Ao mesmo tempo, é importante que haja confiança política para promover oportunidades para que os graduados sejam recompensados no futuro (preferencialmente por via do seu trabalho em Portugal), e que com isso vão ser capazes de saldar o empréstimo que contraíram aquando dos seus estudos, fechando (ou pelo menos consolidando) o ciclo económico do ensino superior.

É evidente que muitas questões se poderão levantar e que uma abordagem integrada a uma eventual reforma no ensino superior público em Portugal – para que seja mais eficiente e mais inclusivo – deverá estar na base de propostas neste sentido, começando por maior autonomia financeira, maior autonomia nos processos de selecção de candidatos, e por uma revisão dos regimes de prescrições acompanhada de medidas efectivas de combate ao insucesso escolar. O que é importante é começar por algum lado. E não é mudando umas centenas de euros por ano, seja para cima ou para baixo, que se vai a algum lado.

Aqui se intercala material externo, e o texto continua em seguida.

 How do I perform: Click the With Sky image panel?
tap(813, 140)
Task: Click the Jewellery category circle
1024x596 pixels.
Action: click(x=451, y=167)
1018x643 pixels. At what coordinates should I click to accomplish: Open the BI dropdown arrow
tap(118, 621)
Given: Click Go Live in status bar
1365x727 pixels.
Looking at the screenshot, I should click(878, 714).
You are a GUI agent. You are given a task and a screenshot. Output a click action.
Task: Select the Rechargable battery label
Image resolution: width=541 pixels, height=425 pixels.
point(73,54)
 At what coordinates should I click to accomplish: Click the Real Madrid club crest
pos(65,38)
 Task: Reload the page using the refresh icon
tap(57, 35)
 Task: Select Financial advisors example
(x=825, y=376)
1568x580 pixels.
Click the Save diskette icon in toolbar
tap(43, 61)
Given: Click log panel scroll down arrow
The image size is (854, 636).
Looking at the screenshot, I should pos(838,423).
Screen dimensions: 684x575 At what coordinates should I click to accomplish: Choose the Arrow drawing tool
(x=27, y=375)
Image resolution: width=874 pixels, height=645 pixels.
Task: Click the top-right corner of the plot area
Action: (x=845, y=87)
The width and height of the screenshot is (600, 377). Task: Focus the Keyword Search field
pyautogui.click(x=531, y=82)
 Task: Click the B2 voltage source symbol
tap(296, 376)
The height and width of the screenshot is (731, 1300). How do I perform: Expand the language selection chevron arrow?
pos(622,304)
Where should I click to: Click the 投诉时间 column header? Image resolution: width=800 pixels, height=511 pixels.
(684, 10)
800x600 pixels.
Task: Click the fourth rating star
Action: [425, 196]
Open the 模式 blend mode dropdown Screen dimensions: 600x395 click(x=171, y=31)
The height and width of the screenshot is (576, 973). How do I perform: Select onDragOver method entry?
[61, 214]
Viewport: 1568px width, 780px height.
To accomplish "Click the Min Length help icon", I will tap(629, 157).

Nota sobre a estimativa do custo real ao estado de um aluno no ensino superior público em Portugal: é legitimo acreditar que o Estado (isto é, todos nós) invista entre pelo menos 7000 a 8000 euros por ano e por aluno no Ensino Superior Público, se tomarmos em consideração que este valor se fixava em 6624 euros há 10 anos atrás, de acordo com o estudo “Custo dos Estudantes no Ensino Superior” da Universidade de Lisboa (Público), que até ao final de 2021 se estime que o Estado tenha gasto 2577,8 milhões de euros, de acordo com a Fenprof (Observador), e que se inscreveram 323 754 alunos no ensino superior público em 2020 de acordo com a Pordata.